▶ [WHAT THE TASK REQUIRES]:
Search the records for the word "agent" and copy each line in which it appears.

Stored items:
----------
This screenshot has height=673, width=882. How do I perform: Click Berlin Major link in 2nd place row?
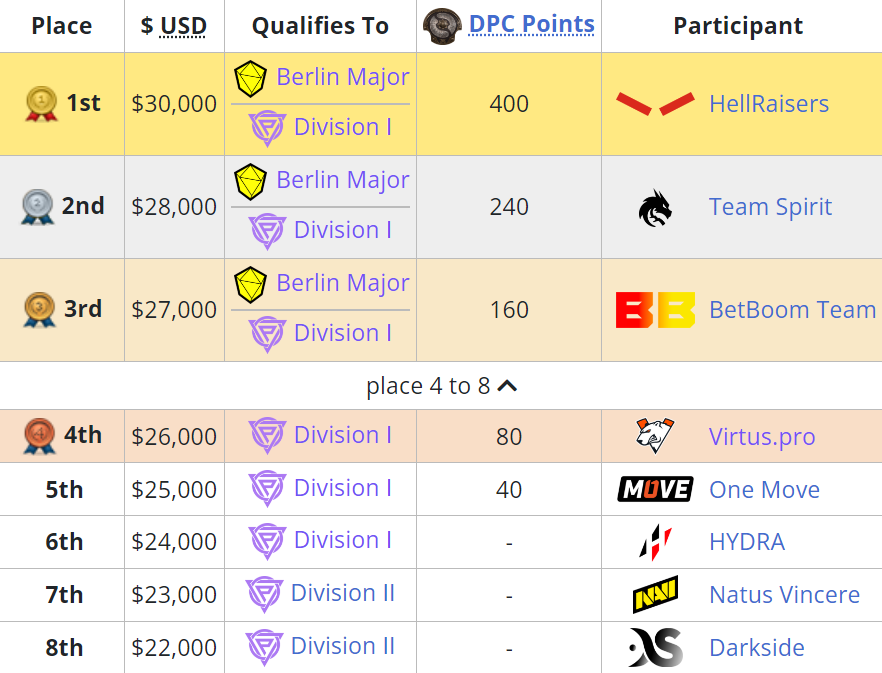click(342, 180)
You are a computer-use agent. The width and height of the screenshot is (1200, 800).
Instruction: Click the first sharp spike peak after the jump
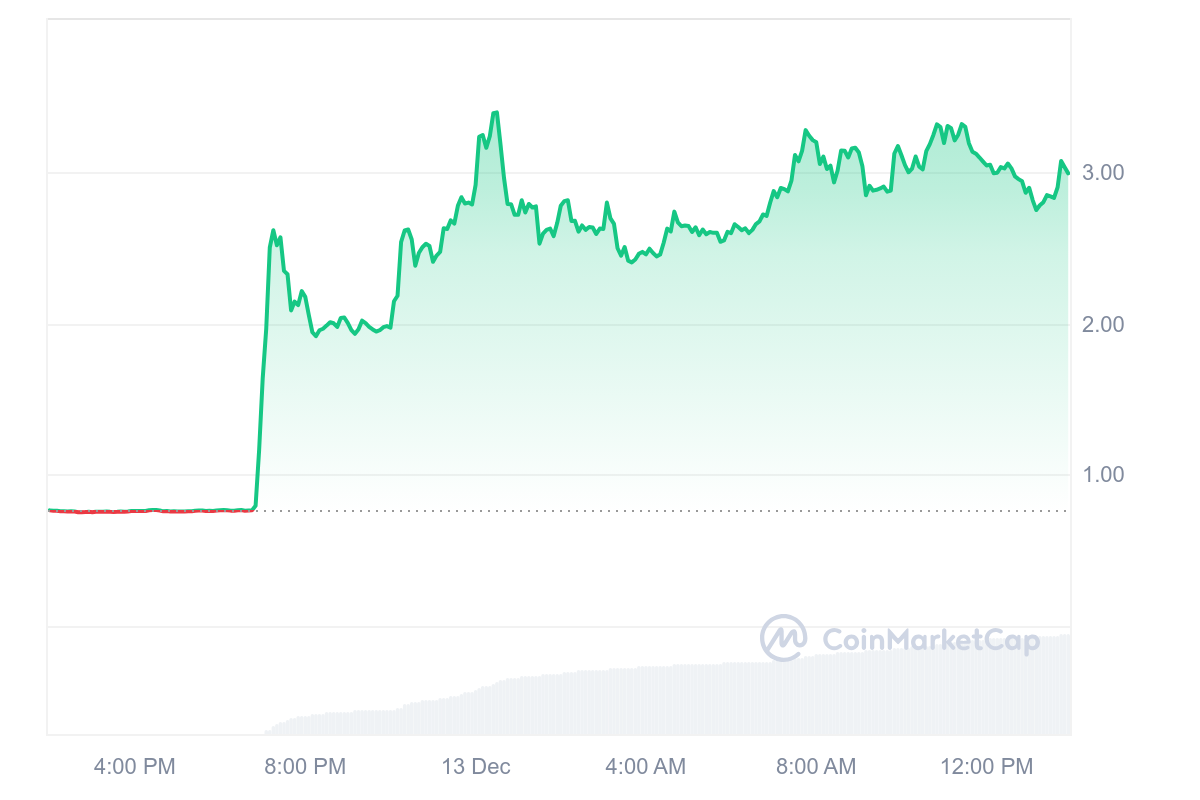click(x=273, y=231)
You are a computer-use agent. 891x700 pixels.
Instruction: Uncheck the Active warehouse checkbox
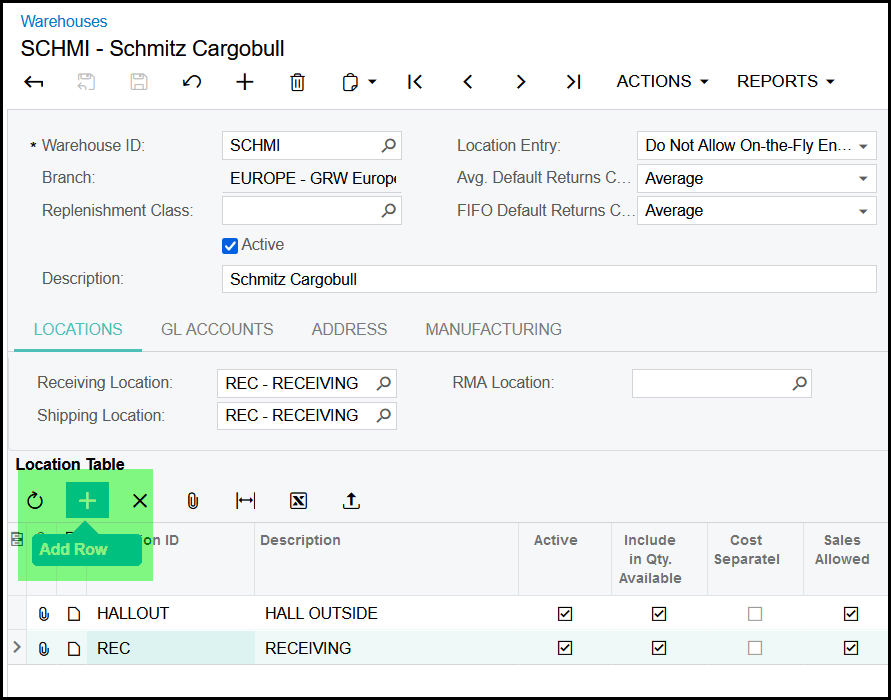pyautogui.click(x=230, y=245)
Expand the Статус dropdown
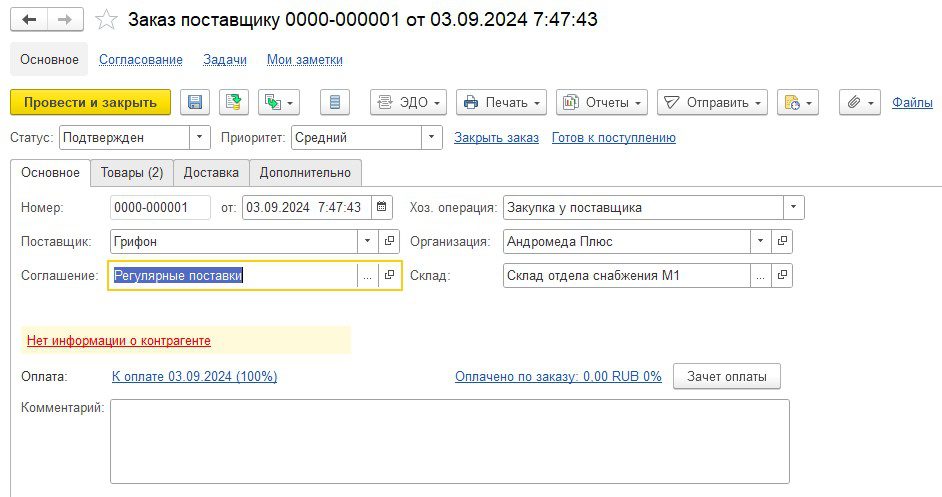942x497 pixels. pyautogui.click(x=200, y=137)
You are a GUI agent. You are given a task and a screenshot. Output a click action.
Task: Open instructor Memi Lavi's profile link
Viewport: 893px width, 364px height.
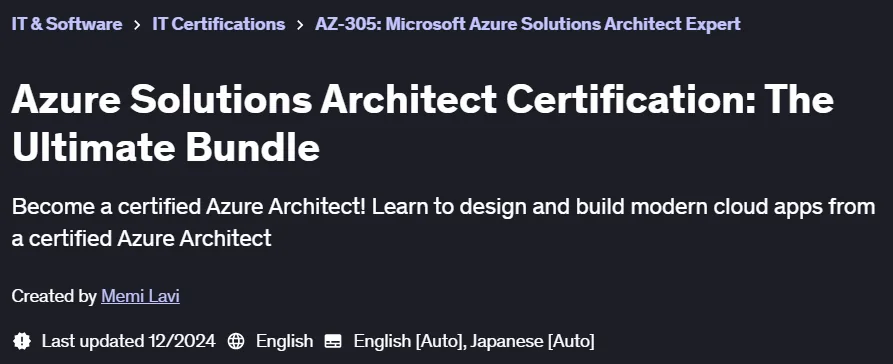[x=141, y=296]
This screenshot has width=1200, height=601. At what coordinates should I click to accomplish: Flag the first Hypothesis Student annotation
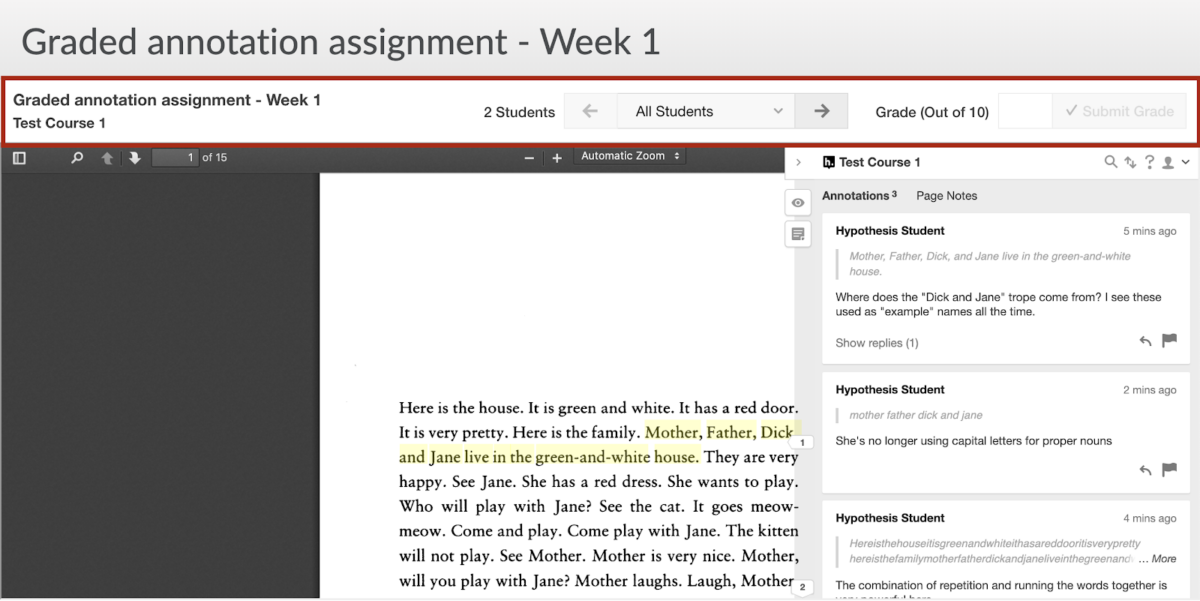pyautogui.click(x=1169, y=341)
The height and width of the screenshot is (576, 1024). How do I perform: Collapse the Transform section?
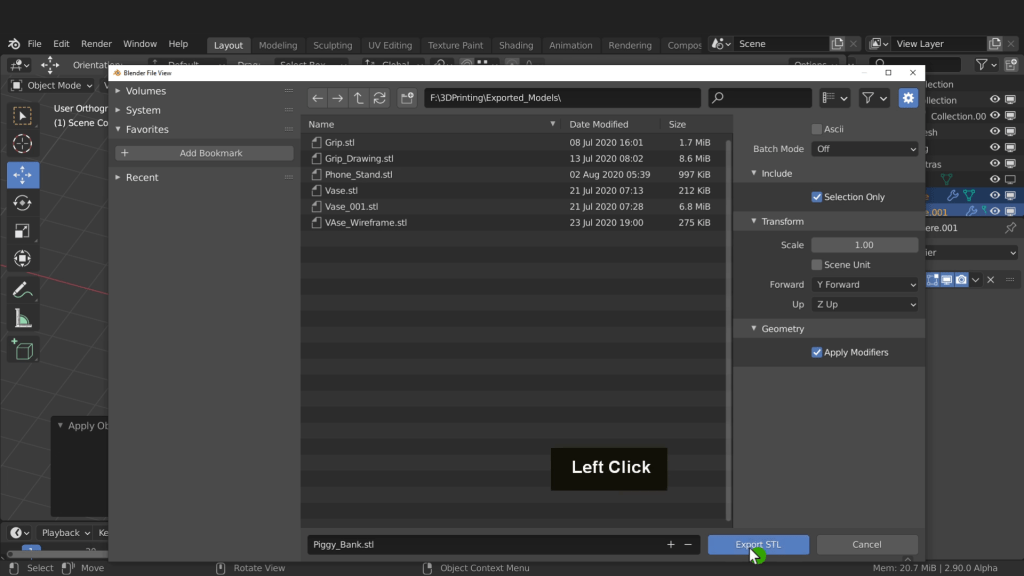(783, 221)
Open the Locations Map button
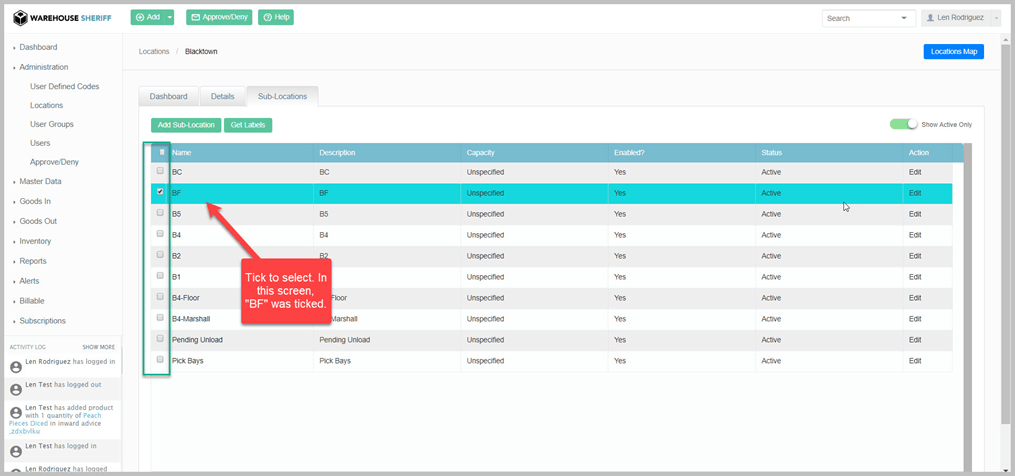Image resolution: width=1015 pixels, height=476 pixels. (x=952, y=51)
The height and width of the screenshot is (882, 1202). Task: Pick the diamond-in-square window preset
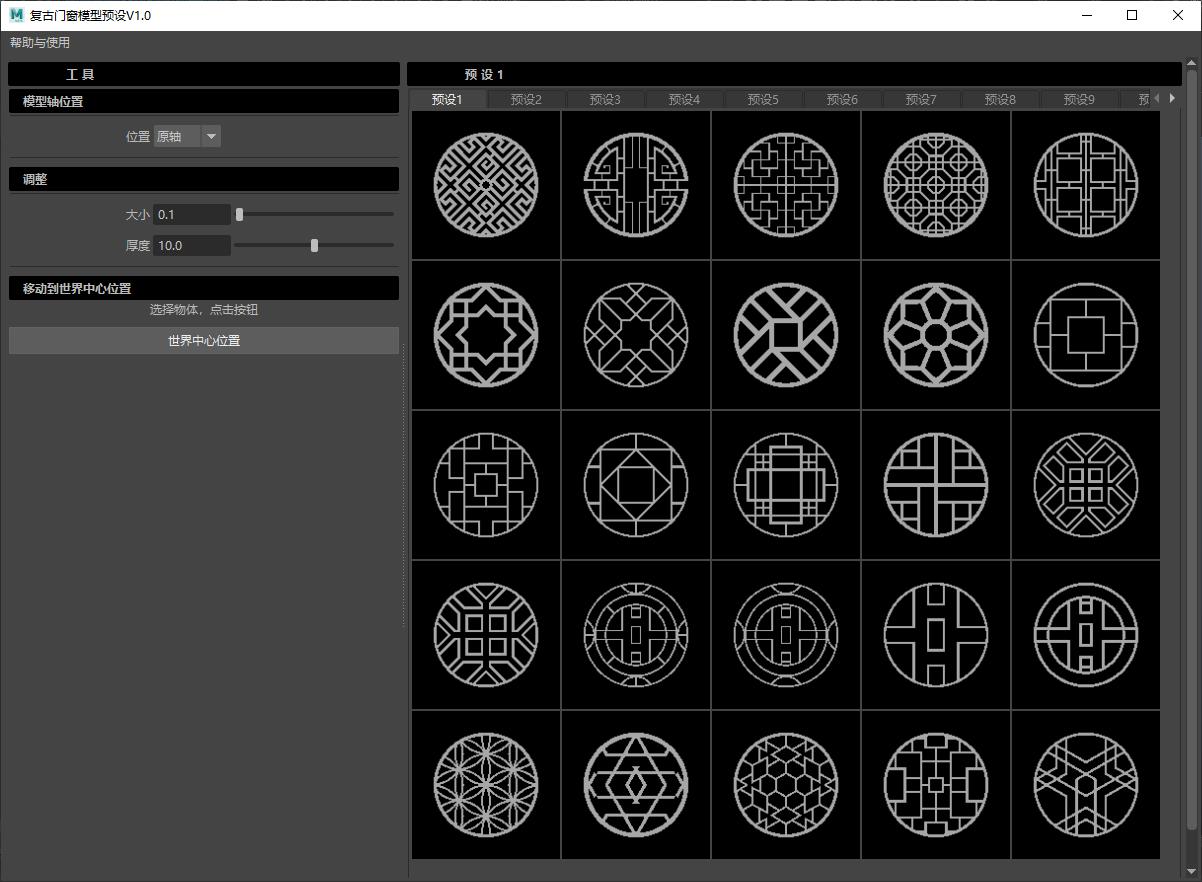(636, 485)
----------
▶ [TASK OUTPUT]:
You are a computer-use agent. The width and height of the screenshot is (1200, 800).
You are a computer-use agent. 891x700 pixels.
You are a GUI agent. You are given a task and a screenshot. Output a click action.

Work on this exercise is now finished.